Monday Snow Burst

An added burst of energy from a nearly stalled weather disturbance has dusted many areas with about an inch of fluff so far today. It is enough though to make for some slippery driving conditions.

Last night this light snow accumulation was expected  to concentrate more to the south of Baltimore but has since proven to be a bit more wide spread. The latest computer models at 7am this morning forecast the radar returns to look like the image below.


The actual radar returns are shown in the regional image below.


The precipitation shown over the southern Chesapeake Bay and DELMARVA Peninsula was depicted in models last night but the additional precipitation to the north appeared in the morning model run.

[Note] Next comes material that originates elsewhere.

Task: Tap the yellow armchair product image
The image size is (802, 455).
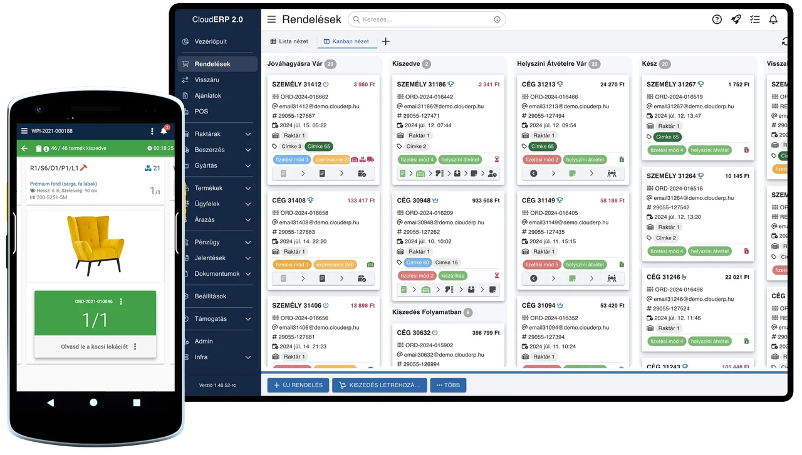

The morning simulated radar reflectivity forecast for midday turned out to be fairly close to the mark.

The image below is the surface weather map showing conditions late morning Monday.


The map shows the complexity of the system. There is a low pressure center over the eastern Great Lakes with a “trof” reaching southwestward into Indiana. Another broad area of low pressure over N. Carolina and Tennessee  with a stationary front reaching northeastward to the Chesapeake Bay. Two other weak low pressure “trofs” stretch from the central Chesapeake Bay; one to the south and one to the southeast. Additionally, there is a bubble of high pressure in SE Pennsylvania. With this kind of setup there are numerous opportunities for subtle convergences of moisture, wind and pressure to set up pockets of precipitation and with today’s temperatures that means snow.

Another inch or so of the fluff in the region would not be out of the question but radar trends and the latest models seem to indicate that this activity should start to wind down during the afternoon. A Winter Weather Advisory is up for central and northern Maryland west of the Bay until 10:00pm Monday. As I hinted earlier in this blog, it is not much snow but it can make for slippery driving conditions so be careful.